- Text excerpt:
>>>>

9 Risks Factors You Should Know:
RISK 1: Smoking
Smoking, including cigarette, cigar, and pipe smoking, is thought to be responsible for 80% of all lung cancer diagnoses. And while heavy smokers are at the highest risk, any amount of smoking is the wrong amount. Learn more about how you can quit with these resources.
RISK 2: Exposure to second-hand smoke
Also called environmental tobacco smoke, second-hand smoke awareness has increased in recent decades. Even if you don’t smoke, your lung cancer risk increases if you are regularly around other people who do smoke.
RISK 3: Exposure to radon gas
Radon gas is a naturally occurring gas that results from the breakdown of uranium in soil. Test kits, available at home improvement stores, can help to determine whether unsafe levels of radon are present.
RISK 4: Exposure to asbestos
More common in workplaces such as mines, mills, and shipyards, exposure to large amounts of asbestos puts you at a greater risk of developing mesothelioma, a type of cancer that starts in the lining surrounding the lungs. Make sure you use all protective equipment provided by your employer and follow all recommended safety procedures. If you are still concerned, see your doctor and/or visit the Occupational Safety and Health Administration website for more information.
RISK 5: Exposure to other carcinogens
If you are exposed to carcinogens at work, make sure to follow all of the safety guidelines recommended by your employer.
These identified cancer-causing agents, carcinogens, include:
- Radioactive ores (such as uranium)

<<<<

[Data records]
>>>>

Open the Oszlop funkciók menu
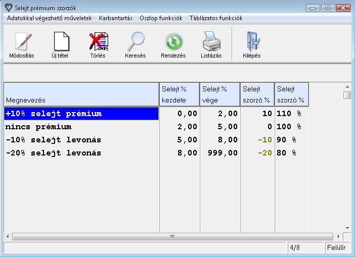This screenshot has height=257, width=355. (160, 18)
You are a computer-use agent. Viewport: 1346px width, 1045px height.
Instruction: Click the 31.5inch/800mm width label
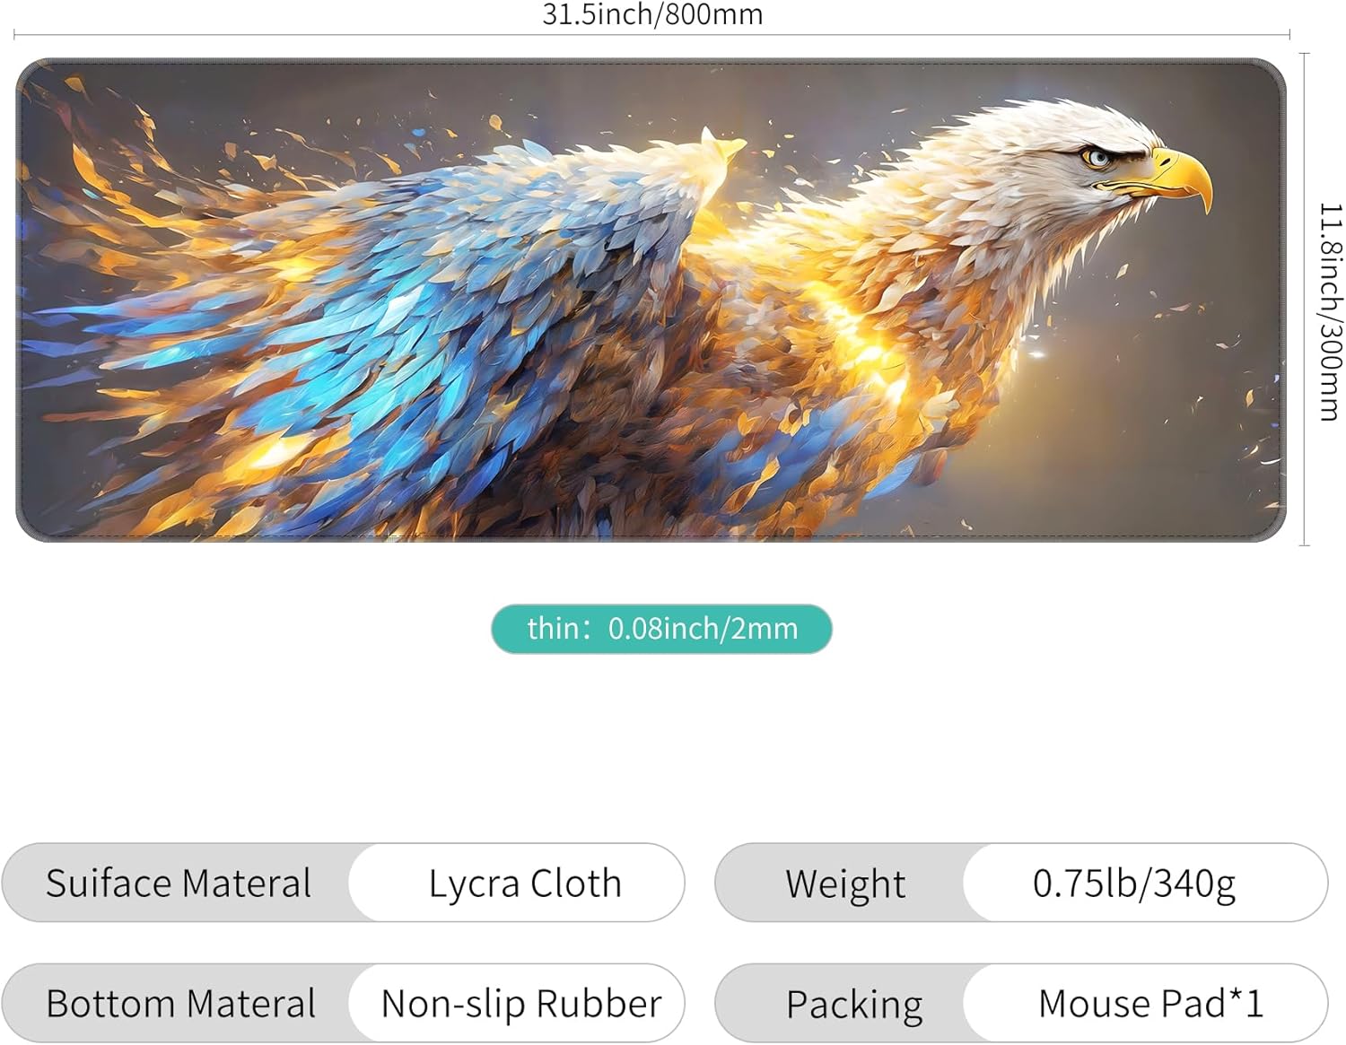(652, 14)
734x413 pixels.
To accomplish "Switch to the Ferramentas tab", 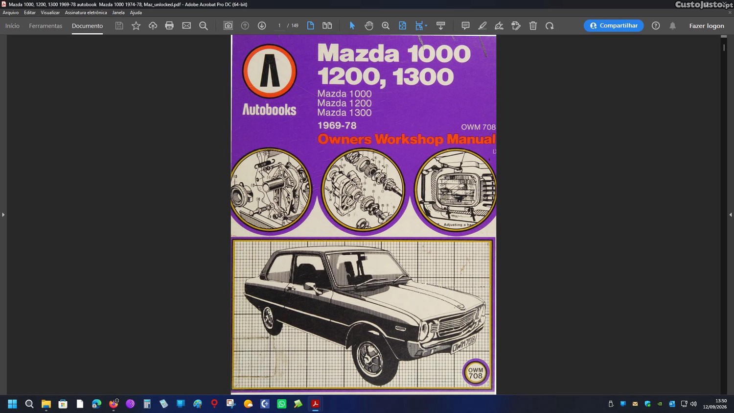I will point(46,26).
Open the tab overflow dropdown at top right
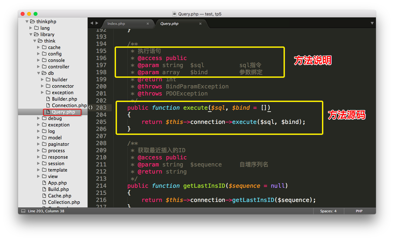 [x=372, y=23]
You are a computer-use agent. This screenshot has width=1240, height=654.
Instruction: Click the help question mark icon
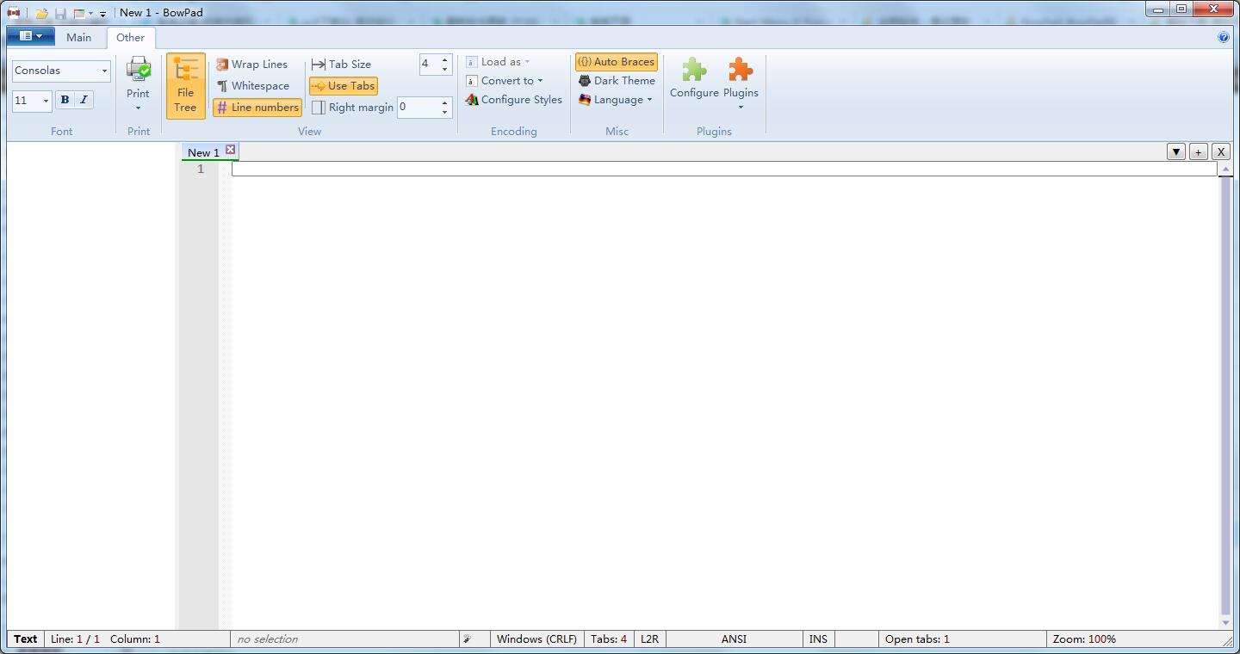1224,37
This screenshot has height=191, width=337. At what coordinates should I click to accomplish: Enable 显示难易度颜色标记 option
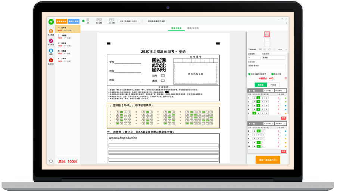[146, 21]
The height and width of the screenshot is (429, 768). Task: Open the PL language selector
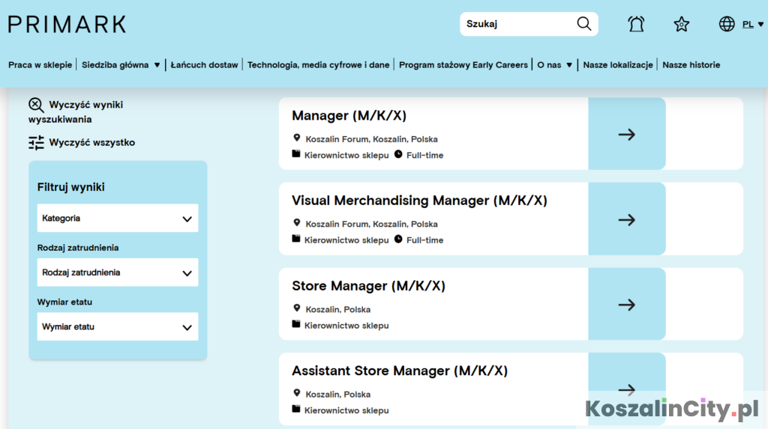click(x=752, y=24)
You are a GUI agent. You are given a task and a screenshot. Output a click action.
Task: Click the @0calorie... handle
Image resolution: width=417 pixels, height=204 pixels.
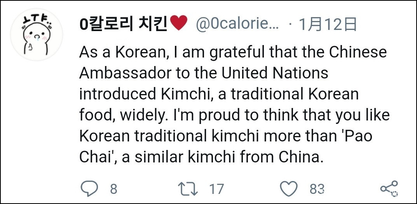pyautogui.click(x=237, y=24)
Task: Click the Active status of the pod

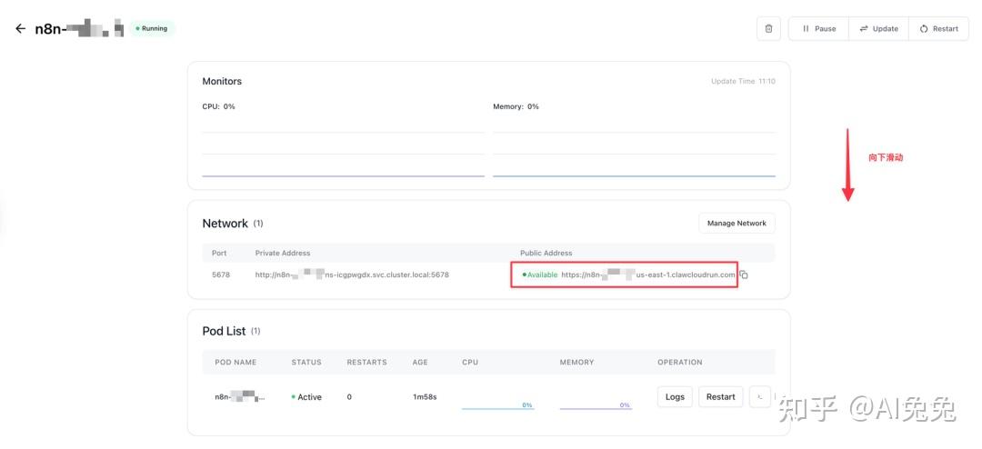Action: (306, 397)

<<<<

- Things to do:
[1] In the lung cancer risk text, what share of all lung cancer diagnoses is smoking thought to cause?
[2] List every risk factor that the lung cancer risk text names in its "RISK" headings.

- Responses to the tasks:
[1] 80%

[2] Smoking; exposure to second-hand smoke; exposure to radon gas; exposure to asbestos; exposure to other carcinogens